Development of a Deep Learning Model Utilizing
Structural Images of Immune Cells in Cerebrospinal Fluid
An artificial intelligence (AI) model capable of early classification of the causes of acute inflammation in the central nervous system and predicting patient prognosis has been developed.
On June 4, Yonsei Medical Center announced that a research team led by Professor Park Yurang from the Department of Biomedical Systems Informatics at Yonsei University College of Medicine, Professor Kim Kyungmin from the Department of Neurology at Severance Hospital, and Instructor Choi Bokyu from the Department of Neurology at Gangnam Severance Hospital has developed a model that can predict both the infectious cause and prognosis of central nervous system diseases by utilizing three-dimensional structural images of immune cells in cerebrospinal fluid. The prediction accuracy reached up to 99% for cause prediction and 94% for prognosis prediction, respectively.

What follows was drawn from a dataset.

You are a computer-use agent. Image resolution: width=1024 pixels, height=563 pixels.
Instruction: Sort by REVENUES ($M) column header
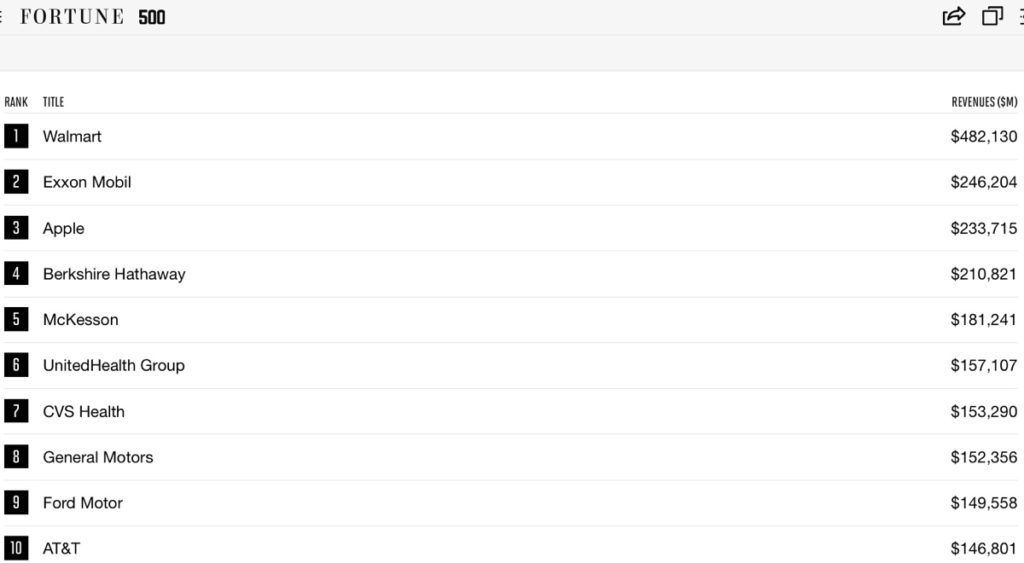984,102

This research, supported by the Hyundai Motor Chung Mong-Koo Foundation's healthcare R&D program, was published in the international journal 'Advanced Intelligent Systems' and was selected as the cover article for the June issue.
Acute inflammation in the central nervous system can lead to diseases such as encephalitis and meningitis. The causes are highly diverse, and symptoms and prognosis also vary depending on the cause. Among these, if the cause is bacterial or tuberculous, the mortality rate is high, and even after treatment, sequelae such as cognitive impairment, cerebrovascular disorders, and recurrent seizures may occur. Therefore, rapid diagnosis of the cause and prompt treatment are crucial.
The causes of inflammation are diverse, but are mainly due to microbial infections. Each pathogen requires a different confirmatory test, and certain tests can take several weeks or more to yield results. In actual clinical practice, empirical treatment based on symptoms is often administered while awaiting test results, which can lead to complications. Therefore, accurately identifying the cause is essential to provide appropriate treatment for patients with central nervous system infections.
The research team developed an AI-based model to predict the cause and prognosis of central nervous system infections and analyzed its effectiveness. They collected a total of 1,427 three-dimensional images of immune cells in the cerebrospinal fluid from 14 patients with central nervous system infections who visited Severance Hospital. Using these images of immune cell structures, they constructed a deep learning model to predict both the infectious cause and prognosis.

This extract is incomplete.